Discussing the details of freedom, Generation Jeans, is written and performed by the Artistic Director of the company, Nicolai Khalezin. In his monologue he explores the notion of Generation Jeans and the stories of those who are part of it. We hear of his small school business, his first arrest and everything else that has effected his story as an activist. The music that accompanies the performance, by DJ Laurel, goes hand in hand with the writing. It’s an additional component that helps everything come alive, especially helping us to picture the vinyl swaps and trading of Belarusian, Polish and British/ American music that were so strictly controlled.

The Jean Generation is the generation of freedom, those who strive for something beyond the communist regime that prohibits the buying and selling of jeans and rock music. In his rock star sunglasses and blue denim jeans, Nicolai Khalezin is a perfect example of this generation. The history and personability of the whole piece makes it engaging and the surtitles, as it’s performed in Russian and Belrusian, are not distracting at all as Khalezin is one of the most engaging individuals I’ve watched and could hold an audience without the translation.

The final and most powerful image of the piece revolves on one piece of history. During a protest against Lukashenko’s rule the red and white flags used by protestors, which represented courage and compassion, were taken by the police. A youth activist took it upon himself to raise his denim shirt as the new flag, hence initiating the Jean Revolution. It’s this image that sticks in my mind, reminding me of the struggle for freedom.

It is impossible for these productions to take place openly in Belarus and the company are putting themselves at risk by performing these important freedom productions. The heads of the company train their performers through Skype, after seeking asylum in the UK, which allows them to continue to stage a revolution in Belarus. I commend them for bringing this series of productions to London and helping us learn of the repressive society, but not only that, of helping us to become aware of some of the similarities today. Sure, we’re not about to get arrested for expressing our opinions but, as shown in the post-show talk, there is more than we think.

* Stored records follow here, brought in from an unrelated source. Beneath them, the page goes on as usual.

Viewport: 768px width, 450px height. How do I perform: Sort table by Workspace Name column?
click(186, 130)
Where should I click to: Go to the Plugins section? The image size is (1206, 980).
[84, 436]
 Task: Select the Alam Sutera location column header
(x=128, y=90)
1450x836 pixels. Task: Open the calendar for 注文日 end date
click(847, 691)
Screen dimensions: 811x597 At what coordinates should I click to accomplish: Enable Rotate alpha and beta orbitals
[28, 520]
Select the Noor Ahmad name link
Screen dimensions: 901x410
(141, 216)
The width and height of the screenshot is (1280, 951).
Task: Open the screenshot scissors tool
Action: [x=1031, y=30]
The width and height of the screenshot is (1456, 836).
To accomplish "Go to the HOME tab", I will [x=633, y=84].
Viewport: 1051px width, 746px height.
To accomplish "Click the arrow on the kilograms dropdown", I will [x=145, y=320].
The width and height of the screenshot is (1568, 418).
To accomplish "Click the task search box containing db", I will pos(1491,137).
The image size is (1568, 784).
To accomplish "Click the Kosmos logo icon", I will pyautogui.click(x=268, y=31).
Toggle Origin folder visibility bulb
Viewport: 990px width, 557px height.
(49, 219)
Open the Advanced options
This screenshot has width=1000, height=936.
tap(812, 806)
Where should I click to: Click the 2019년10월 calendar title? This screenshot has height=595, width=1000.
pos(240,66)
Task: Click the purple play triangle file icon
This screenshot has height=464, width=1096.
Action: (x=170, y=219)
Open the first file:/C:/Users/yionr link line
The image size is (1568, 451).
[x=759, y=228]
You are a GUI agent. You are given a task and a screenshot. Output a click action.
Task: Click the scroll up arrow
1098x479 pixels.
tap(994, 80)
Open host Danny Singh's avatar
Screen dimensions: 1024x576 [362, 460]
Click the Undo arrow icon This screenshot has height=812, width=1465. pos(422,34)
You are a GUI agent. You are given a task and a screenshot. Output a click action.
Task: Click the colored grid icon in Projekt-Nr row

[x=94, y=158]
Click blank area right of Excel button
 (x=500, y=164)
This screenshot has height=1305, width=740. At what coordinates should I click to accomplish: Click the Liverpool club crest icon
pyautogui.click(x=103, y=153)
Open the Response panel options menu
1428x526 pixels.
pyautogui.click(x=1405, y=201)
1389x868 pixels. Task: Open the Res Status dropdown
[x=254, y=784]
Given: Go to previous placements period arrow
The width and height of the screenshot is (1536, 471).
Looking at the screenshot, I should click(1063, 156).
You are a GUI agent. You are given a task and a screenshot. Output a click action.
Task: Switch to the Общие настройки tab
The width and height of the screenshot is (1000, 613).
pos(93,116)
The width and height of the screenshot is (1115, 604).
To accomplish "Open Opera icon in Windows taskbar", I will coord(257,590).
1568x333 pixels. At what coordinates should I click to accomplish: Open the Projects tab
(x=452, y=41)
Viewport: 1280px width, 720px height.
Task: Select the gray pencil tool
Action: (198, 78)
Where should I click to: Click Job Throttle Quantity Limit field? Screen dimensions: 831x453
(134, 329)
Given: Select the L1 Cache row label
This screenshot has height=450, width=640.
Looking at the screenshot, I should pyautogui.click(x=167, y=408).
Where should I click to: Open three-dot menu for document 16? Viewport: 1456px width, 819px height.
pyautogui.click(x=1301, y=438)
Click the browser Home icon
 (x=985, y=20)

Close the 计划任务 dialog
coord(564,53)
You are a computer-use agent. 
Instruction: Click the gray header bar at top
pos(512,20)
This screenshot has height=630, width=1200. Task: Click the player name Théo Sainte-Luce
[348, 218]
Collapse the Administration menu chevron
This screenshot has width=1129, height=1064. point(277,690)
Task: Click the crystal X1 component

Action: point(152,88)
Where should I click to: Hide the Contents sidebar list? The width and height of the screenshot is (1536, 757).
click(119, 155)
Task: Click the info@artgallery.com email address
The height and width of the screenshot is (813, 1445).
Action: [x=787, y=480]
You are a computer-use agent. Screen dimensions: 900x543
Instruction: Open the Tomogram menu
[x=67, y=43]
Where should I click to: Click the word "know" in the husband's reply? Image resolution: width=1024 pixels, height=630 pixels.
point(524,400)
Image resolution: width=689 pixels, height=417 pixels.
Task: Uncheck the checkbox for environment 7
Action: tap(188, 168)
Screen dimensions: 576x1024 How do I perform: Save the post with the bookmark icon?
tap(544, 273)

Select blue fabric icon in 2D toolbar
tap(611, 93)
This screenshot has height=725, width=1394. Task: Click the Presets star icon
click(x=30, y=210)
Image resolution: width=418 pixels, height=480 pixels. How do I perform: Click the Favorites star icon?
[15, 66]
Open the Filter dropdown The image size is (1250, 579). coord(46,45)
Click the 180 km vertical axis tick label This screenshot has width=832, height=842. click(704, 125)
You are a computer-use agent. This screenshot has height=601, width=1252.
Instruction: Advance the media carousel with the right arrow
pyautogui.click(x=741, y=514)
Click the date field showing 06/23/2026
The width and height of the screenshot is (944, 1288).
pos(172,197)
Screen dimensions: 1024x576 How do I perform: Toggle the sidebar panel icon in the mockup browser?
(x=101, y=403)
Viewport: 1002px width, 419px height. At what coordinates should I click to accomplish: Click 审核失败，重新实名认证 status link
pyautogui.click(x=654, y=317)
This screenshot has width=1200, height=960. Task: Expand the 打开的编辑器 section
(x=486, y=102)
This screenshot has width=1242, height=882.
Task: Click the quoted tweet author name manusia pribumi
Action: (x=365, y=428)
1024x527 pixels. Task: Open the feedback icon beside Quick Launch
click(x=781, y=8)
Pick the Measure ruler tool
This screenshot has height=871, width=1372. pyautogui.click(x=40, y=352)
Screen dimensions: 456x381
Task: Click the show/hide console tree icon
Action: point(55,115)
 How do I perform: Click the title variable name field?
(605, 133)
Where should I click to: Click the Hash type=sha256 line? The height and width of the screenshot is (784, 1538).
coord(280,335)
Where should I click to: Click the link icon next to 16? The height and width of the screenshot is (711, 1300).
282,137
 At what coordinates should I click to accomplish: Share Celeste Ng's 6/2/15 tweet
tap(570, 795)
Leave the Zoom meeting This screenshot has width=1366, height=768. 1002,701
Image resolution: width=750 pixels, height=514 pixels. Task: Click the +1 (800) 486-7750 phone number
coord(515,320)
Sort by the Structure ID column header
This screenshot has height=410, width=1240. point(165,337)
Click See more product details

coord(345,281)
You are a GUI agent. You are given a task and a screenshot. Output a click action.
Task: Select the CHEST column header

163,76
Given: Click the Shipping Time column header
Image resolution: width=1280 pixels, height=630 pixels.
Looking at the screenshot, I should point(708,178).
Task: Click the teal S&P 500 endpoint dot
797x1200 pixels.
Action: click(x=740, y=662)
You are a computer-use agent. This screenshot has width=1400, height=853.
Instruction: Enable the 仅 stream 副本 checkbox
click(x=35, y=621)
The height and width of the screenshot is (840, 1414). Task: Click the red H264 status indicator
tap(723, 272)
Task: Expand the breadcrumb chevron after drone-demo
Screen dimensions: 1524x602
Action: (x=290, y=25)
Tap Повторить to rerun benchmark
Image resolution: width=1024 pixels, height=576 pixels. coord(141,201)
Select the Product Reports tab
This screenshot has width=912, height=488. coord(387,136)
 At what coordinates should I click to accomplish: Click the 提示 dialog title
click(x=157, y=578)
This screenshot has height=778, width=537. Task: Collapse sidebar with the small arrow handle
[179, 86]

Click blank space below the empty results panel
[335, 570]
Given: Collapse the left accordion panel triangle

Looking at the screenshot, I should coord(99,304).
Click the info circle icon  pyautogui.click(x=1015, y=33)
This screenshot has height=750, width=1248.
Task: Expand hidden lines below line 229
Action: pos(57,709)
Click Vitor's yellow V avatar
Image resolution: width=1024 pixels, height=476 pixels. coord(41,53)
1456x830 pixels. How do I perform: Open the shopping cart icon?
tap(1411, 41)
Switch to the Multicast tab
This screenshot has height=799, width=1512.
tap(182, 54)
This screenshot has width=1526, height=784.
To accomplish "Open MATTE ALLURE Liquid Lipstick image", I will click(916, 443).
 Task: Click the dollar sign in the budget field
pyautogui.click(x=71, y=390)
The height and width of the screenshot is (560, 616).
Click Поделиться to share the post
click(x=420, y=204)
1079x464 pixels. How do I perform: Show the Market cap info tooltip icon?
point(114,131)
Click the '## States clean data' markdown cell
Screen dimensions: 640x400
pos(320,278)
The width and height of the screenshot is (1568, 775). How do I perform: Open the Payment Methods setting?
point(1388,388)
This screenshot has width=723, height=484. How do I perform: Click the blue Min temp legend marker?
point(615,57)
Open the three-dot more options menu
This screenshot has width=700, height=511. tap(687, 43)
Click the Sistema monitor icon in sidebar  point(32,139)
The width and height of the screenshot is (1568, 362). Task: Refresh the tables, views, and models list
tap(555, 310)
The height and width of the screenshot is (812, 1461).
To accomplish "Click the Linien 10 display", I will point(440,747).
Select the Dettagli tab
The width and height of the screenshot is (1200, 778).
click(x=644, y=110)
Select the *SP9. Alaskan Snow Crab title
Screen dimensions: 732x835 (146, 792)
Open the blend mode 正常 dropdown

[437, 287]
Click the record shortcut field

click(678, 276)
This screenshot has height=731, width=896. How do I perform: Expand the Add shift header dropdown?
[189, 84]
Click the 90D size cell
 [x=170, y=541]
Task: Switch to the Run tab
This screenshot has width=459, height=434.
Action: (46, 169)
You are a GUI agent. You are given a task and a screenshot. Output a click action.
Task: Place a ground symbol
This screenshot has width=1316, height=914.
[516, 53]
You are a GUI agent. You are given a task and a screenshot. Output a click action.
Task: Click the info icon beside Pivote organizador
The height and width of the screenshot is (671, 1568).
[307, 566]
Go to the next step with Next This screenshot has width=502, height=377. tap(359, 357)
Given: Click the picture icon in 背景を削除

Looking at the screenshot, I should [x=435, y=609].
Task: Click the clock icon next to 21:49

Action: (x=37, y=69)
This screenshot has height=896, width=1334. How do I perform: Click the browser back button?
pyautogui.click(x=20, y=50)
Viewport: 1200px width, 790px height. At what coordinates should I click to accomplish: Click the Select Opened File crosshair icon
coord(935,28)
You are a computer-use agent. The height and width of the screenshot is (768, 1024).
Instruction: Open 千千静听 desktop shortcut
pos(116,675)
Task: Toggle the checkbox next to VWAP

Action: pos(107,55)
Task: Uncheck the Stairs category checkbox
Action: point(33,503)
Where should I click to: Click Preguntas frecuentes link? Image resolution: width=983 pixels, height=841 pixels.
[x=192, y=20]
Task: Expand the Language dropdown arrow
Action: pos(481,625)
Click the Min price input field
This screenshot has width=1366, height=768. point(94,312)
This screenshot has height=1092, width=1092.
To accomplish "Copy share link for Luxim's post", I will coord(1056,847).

As we talk of freedom and politics it’s wildly exciting to see Belarus Free Theatre lead the way and create such a defining piece of theatre. With the addition of live streaming the performance to audiences all over the world, you can see how much effect this company is making. The quality and importance of these shows is beyond anything I’ve seen in a very long time and I can’t wholly review how incredible the show was; it’s something you need to experience and be effected by yourself. So take this opportunity to stand up, take action and join the revolution.